In an embodiment of the disclosure, the communicator 110 may include a communication module for short-range communication. For example, the communicator 110 may include a communication module for performing, in addition to UWB, Wi-Fi, Wi-Fi Direct, Bluetooth, and NFC, various short-range communication such as infrared communication, magnetic secure transmission (MST), and magnetic security communication.

The communicator 110 according to the embodiment of the disclosure may communicate with the controlee 200 by using a first communication scheme or a second communication scheme. For example, the second communication scheme may be a UWB communication scheme, and the first communication scheme may be a communication scheme that is different from the second communication scheme. For example, the first communication scheme may be a Bluetooth communication scheme, but is not limited thereto.

The processor 120 according to the embodiment of the disclosure may control overall operations of the controller 100 by executing programs stored in the memory 130 and may include at least one processor such as a central processing unit (CPU) or a graphics processing unit (GPU). The processor 120 may control other elements included in the controller 100 so as to perform UWB ranging.

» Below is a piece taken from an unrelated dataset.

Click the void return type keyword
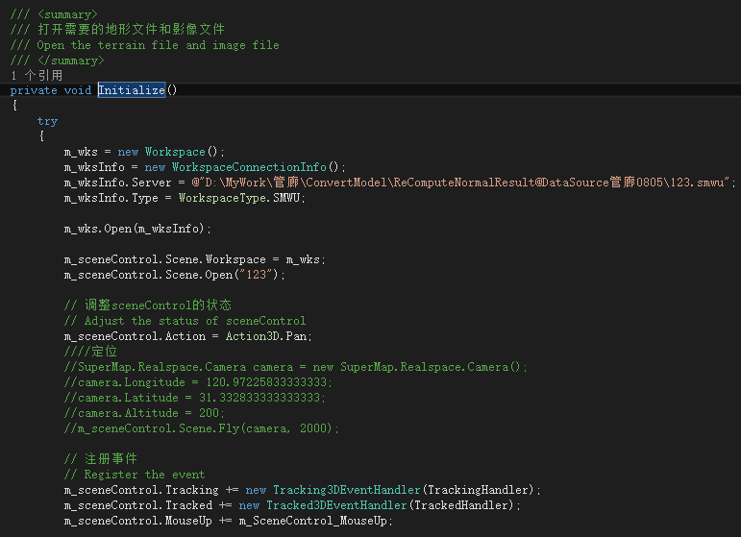Screen dimensions: 741x537 point(78,90)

The description of FIG. 12 may be applied to a specific method, performed by the processor 120, of performing ranging by controlling overall operations of the controller 100, and redundant descriptions will be omitted.

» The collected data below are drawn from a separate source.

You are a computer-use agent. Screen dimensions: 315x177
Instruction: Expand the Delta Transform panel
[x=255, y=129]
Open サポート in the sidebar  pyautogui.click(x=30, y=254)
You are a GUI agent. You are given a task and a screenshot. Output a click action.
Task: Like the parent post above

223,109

The processor 120 according to the embodiment of the disclosure may transmit an RCM including block striding information to the controlee 200 through the communicator 110. The block striding information may include information about the number of blocks to be skipped. The processor 120 according to the embodiment of the disclosure may adjust a ranging period between the controller 100 and the controlee 200 by changing the number of blocks to be skipped. Because the RCM including the block striding information has been described with reference to FIGS. 10 and 11, redundant descriptions will be omitted.

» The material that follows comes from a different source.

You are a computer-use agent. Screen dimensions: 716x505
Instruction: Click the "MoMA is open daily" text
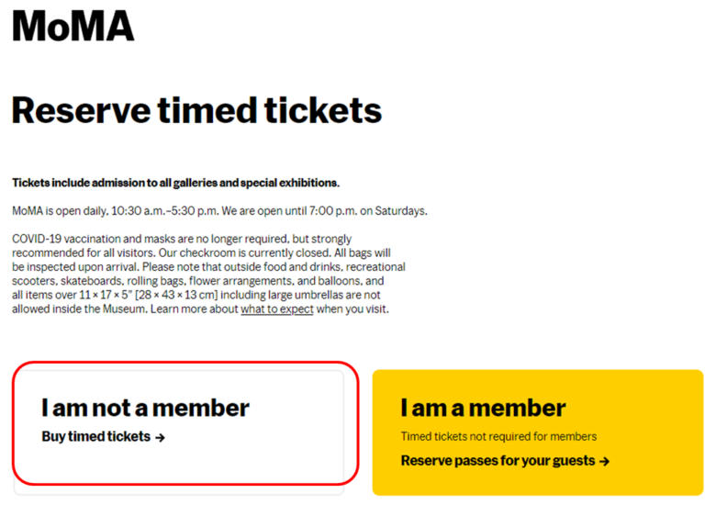coord(60,211)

The processor 120 according to the embodiment of the disclosure may determine whether to perform hopping based on a result of transmitting the RCM.

As an example, when a message scheduled by the transmitted RCM is not received for a certain time, the processor 120 may determine that transmitting of the RCM failed. For example, when the message scheduled by the RCM is not received during a certain period in a ranging round having a first index value in a first ranging block, the processor 120 may determine that the transmitting of the RCM failed. The processor 120 may determine to perform hopping based on the determination that the transmitting of the RCM failed.

As another example, when a message scheduled by the transmitted RCM is not received within a certain time, the processor 120 may determine that the transmitting of the RCM was successful. When the processor 120 determines that the transmitting of the RCM was successful, the processor 120 may determine not to perform hopping. The processor 120 may determine the index value of the second ranging block to perform ranging, based on the block striding information. Because the processor 120 has determined not to perform hopping, the processor 120 may perform ranging in the ranging round having the first index value among a plurality of ranging rounds included in the second ranging block. The processor 120 according to an embodiment of the disclosure may determine whether all the controlees communicating with the controller 100 for ranging fail to receive the RCM. When all the controlees fail to receive the RCM, the processor 120 may determine not to perform block striding. The processor 120 may not perform block striding and may wake up in the hopping round of the very next ranging block and retransmit the RCM. On the other hand, when all the controlees do not fail to receive the RCM (that is, when the controlee 200 fails to receive the RCM and at least one controlee except for the controlee 200 succeeds in receiving the RCM), the processor 120 according to an embodiment of the disclosure may determine to perform block striding. When the processor 120 determines to perform block striding, the processor 120 may perform operation the following operations.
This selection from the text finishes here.